# What the exercise asks:
Copy exactly the stretch of data below from the line with "The height and width of the screenshot is (1089, 1116)." through the line with "Task: Click the Keyword-Limits gauge icon", including both of those lines.

Stored dataset items:
BEGIN

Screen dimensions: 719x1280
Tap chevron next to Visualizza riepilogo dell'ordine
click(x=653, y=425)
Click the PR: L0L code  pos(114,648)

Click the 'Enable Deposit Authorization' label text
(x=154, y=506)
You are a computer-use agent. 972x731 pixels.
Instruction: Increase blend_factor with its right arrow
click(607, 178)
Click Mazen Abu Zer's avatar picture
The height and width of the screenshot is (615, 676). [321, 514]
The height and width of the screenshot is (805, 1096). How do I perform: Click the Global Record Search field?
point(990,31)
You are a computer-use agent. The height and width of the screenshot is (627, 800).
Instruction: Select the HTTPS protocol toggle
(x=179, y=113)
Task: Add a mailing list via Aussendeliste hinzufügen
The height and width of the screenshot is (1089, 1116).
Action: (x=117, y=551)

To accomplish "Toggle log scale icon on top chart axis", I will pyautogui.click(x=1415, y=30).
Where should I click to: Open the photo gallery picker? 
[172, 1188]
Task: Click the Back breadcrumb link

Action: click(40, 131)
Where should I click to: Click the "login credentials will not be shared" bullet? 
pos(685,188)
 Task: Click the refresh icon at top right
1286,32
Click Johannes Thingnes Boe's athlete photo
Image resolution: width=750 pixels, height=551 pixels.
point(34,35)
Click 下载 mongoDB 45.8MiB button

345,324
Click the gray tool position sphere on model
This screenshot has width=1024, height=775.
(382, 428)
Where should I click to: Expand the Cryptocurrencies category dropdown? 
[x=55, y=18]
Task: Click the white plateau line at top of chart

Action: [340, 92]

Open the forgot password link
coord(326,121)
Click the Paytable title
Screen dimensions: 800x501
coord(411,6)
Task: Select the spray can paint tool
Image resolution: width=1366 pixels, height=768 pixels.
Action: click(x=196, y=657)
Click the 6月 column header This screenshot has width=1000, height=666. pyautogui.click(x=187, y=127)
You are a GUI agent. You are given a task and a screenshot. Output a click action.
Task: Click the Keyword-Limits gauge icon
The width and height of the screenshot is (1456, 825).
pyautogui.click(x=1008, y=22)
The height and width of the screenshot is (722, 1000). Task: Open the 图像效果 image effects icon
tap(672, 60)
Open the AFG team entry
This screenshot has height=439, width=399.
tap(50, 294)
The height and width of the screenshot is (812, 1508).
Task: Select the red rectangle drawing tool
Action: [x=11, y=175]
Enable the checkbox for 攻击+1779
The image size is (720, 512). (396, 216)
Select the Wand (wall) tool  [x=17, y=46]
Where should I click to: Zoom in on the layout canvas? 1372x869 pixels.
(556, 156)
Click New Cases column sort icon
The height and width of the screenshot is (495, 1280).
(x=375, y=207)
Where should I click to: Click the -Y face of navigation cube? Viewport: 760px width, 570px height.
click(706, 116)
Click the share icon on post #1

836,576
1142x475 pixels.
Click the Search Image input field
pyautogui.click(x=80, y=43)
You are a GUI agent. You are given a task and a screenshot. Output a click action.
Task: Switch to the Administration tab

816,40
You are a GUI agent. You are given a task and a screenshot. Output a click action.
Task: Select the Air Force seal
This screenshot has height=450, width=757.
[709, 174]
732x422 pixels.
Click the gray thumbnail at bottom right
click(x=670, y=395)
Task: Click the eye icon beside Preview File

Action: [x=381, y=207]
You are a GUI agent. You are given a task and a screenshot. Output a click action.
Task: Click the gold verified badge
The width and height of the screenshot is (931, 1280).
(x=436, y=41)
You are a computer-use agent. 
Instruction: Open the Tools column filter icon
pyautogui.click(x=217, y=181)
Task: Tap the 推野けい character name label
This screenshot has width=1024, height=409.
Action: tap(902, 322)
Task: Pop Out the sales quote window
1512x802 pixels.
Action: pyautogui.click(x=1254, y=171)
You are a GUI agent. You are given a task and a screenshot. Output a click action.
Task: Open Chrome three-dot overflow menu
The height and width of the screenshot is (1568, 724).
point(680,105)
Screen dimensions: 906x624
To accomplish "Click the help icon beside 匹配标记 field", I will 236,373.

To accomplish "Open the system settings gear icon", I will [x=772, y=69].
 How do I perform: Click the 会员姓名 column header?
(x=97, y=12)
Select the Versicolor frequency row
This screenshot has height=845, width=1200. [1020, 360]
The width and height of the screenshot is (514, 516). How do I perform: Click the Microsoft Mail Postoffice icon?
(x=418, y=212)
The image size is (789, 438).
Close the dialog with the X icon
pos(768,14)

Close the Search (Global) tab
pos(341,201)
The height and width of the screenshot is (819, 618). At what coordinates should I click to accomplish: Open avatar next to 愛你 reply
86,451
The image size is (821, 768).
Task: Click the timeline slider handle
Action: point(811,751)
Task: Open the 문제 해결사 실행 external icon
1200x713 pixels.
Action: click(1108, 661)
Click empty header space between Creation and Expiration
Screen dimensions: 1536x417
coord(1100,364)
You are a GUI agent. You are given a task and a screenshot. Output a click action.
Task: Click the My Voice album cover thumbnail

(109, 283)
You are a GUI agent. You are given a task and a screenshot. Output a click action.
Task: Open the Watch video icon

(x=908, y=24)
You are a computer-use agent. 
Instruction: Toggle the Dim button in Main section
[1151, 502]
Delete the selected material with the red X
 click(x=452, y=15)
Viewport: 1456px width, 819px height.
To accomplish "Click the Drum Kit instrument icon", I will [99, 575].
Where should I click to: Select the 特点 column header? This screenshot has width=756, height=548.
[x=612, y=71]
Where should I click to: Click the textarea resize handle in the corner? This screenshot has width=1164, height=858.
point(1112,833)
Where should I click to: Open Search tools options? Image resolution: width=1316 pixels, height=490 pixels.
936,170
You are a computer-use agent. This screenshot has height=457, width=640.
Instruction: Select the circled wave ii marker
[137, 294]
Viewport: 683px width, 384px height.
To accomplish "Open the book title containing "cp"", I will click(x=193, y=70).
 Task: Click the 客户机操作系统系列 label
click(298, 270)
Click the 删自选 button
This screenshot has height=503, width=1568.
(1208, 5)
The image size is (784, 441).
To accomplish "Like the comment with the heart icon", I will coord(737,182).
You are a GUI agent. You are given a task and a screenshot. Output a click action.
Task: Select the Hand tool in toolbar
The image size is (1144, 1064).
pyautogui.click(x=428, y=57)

END

# Answer box:
The height and width of the screenshot is (1089, 1116).
Action: (x=117, y=551)

To accomplish "Toggle log scale icon on top chart axis", I will pyautogui.click(x=1415, y=30).
Where should I click to: Open the photo gallery picker? 
[172, 1188]
Task: Click the Back breadcrumb link

Action: click(40, 131)
Where should I click to: Click the "login credentials will not be shared" bullet? 
pos(685,188)
 Task: Click the refresh icon at top right
1286,32
Click Johannes Thingnes Boe's athlete photo
Image resolution: width=750 pixels, height=551 pixels.
point(34,35)
Click 下载 mongoDB 45.8MiB button

345,324
Click the gray tool position sphere on model
This screenshot has width=1024, height=775.
(382, 428)
Where should I click to: Expand the Cryptocurrencies category dropdown? 
[x=55, y=18]
Task: Click the white plateau line at top of chart

Action: [340, 92]

Open the forgot password link
coord(326,121)
Click the Paytable title
Screen dimensions: 800x501
coord(411,6)
Task: Select the spray can paint tool
Image resolution: width=1366 pixels, height=768 pixels.
Action: click(x=196, y=657)
Click the 6月 column header This screenshot has width=1000, height=666. pyautogui.click(x=187, y=127)
You are a GUI agent. You are given a task and a screenshot. Output a click action.
Task: Click the Keyword-Limits gauge icon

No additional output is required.